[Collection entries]
────────────────────

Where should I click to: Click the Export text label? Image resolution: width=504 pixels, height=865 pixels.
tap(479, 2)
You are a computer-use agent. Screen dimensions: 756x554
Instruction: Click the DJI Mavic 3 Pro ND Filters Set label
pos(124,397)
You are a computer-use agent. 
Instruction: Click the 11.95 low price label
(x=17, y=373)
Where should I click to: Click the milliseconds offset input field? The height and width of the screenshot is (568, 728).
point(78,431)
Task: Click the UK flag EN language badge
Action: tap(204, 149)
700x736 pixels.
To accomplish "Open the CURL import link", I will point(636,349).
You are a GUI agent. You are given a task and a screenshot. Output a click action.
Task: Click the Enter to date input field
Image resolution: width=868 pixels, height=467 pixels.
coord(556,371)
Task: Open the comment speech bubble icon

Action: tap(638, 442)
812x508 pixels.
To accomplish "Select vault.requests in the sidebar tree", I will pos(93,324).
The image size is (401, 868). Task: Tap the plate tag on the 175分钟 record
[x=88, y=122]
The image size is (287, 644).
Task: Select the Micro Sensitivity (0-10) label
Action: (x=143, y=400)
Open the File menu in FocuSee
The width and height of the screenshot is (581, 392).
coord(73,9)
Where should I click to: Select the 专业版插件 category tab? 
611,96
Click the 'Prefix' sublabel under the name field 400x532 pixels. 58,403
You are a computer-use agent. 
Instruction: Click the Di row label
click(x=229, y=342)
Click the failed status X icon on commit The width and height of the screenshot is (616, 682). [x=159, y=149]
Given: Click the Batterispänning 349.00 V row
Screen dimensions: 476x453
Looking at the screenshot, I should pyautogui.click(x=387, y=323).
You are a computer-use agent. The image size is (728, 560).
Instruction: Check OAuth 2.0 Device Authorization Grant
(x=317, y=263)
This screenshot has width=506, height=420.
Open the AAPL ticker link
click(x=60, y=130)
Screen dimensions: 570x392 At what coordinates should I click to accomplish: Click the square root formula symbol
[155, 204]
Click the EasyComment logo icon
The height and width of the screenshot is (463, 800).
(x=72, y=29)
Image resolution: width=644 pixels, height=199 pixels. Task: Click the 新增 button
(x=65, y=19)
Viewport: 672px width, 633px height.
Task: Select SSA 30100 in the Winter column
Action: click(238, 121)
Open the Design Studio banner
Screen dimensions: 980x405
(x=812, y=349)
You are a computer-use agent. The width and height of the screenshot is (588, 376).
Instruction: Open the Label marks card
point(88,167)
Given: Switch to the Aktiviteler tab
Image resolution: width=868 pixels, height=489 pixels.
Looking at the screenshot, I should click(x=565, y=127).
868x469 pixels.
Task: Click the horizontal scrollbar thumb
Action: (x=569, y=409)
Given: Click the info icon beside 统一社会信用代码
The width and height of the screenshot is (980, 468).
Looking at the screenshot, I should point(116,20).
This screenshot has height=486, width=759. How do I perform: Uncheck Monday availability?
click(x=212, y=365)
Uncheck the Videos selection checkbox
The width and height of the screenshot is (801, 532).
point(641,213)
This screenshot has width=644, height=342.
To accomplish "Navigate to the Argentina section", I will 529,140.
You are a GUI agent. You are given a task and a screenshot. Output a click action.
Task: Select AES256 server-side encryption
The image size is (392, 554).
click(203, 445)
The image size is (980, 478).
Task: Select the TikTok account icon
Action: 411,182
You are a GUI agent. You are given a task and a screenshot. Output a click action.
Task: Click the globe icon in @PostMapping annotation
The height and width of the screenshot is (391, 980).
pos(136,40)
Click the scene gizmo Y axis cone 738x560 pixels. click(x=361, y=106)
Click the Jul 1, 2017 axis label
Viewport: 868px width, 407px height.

────────────────────

[WORK REQUIRED] Output, and output only, the lines from the one containing "Click the scene" through the last line of the data above.

[OUTPUT OF THE TASK]
Click the scene gizmo Y axis cone 738x560 pixels. click(x=361, y=106)
Click the Jul 1, 2017 axis label
Viewport: 868px width, 407px height.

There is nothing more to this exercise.